Borkenkäfer, Erderwärmung, Umweltereignisse wie die Jahrhundertflut im Juli 2021 – die vergangenen Jahre haben der Natur stark zugesetzt. So auch den heimischen Wäldern. LokalDirekt hat gemeinsam mit dem Förster Hubertus Bierkoch vom Regionalforstamt einen Spaziergang durch die Schalksmühler Wälder gemacht.
„Hier sieht man die Misere der letzten fünf Jahre sehr deutlich“, erklärt Hubertus Bierkoch, während er seinen Geländewagen den steilen und unwegsamen Waldweg oberhalb der Volme-Gemeinde hinaufsteuert – und meint damit den Befall durch den Borkenkäfer. „Die Folge ist, dass dann eine komplette Baumart über Nacht ausfällt.“ Rund 98 Prozent der Fichten, so Bierkoch weiter, seien dem Käfer zum Opfer gefallen. Dies wird auch auf den ersten Blick in die Landschaft nach dem Abstellen des Autos deutlich: Der Kahlschlag ist nicht von der Hand zu weisen.

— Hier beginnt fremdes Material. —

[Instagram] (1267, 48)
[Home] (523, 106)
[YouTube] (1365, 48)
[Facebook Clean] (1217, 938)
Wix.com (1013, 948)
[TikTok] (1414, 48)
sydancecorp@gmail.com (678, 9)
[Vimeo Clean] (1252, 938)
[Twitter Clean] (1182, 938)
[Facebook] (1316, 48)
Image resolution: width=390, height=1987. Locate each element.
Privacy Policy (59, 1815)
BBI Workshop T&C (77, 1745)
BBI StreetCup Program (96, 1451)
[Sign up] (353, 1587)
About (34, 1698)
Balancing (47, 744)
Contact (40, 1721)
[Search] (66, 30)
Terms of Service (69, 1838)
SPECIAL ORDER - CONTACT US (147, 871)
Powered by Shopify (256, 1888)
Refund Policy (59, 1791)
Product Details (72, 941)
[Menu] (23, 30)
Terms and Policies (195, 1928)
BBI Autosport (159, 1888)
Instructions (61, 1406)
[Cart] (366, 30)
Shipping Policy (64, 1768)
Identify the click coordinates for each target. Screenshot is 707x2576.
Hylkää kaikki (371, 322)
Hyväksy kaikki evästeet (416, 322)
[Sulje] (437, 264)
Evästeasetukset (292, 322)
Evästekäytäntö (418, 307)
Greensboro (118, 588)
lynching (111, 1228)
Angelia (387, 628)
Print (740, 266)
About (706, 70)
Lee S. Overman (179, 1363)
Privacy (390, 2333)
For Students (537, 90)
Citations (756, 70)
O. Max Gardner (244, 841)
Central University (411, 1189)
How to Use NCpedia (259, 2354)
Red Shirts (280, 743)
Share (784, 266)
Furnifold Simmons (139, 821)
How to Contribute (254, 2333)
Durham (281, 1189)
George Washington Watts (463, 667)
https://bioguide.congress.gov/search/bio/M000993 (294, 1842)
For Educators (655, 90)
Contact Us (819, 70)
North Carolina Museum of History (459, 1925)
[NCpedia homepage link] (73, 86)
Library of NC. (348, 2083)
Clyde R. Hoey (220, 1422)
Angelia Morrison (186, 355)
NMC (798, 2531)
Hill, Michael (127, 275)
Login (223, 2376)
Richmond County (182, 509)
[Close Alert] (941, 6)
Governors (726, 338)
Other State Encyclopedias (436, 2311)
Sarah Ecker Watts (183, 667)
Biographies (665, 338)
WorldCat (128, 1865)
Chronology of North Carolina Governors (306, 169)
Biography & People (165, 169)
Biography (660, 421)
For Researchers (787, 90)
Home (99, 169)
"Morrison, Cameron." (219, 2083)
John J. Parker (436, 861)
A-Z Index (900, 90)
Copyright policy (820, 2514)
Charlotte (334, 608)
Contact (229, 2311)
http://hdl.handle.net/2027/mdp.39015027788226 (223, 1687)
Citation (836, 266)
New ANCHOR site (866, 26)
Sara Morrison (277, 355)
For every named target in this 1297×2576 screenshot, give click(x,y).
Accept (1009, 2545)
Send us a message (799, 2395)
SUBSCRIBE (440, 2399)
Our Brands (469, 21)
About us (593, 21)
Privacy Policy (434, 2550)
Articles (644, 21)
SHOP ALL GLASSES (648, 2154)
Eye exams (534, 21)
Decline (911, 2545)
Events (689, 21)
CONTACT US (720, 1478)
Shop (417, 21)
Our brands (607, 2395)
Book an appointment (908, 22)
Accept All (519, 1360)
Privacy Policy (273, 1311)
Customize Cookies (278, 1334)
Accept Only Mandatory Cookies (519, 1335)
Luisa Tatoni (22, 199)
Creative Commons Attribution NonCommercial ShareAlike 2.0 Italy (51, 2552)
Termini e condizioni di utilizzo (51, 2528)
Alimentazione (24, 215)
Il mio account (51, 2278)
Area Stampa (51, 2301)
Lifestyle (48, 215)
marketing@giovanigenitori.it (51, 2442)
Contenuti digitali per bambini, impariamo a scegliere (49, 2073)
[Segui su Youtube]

„Klimawandel schafft vollkommen neue Rahmenbedingungen für die Vegetation“
Eigentlich, so erklärt Hubertus Bierkoch, ist der Borkenkäfer sogar nützlich: Er spielt eine wichtige ökologische Rolle in der Walddynamik, leistet einen zentralen Beitrag zum Holzabbau. Durch die veränderten Klimabedingungen jedoch – die Durchschnittstemperatur ist um 1,0 bis 1,5 Grad gestiegen – entstehen geradezu optimale Lebensbedingungen, nicht nur für den Käfer, sondern auch für zahlreiche andere Schädlinge und Pilze. Und je heimischer sich die Übeltäter fühlen, umso größer ist der Schaden, den sie anrichten.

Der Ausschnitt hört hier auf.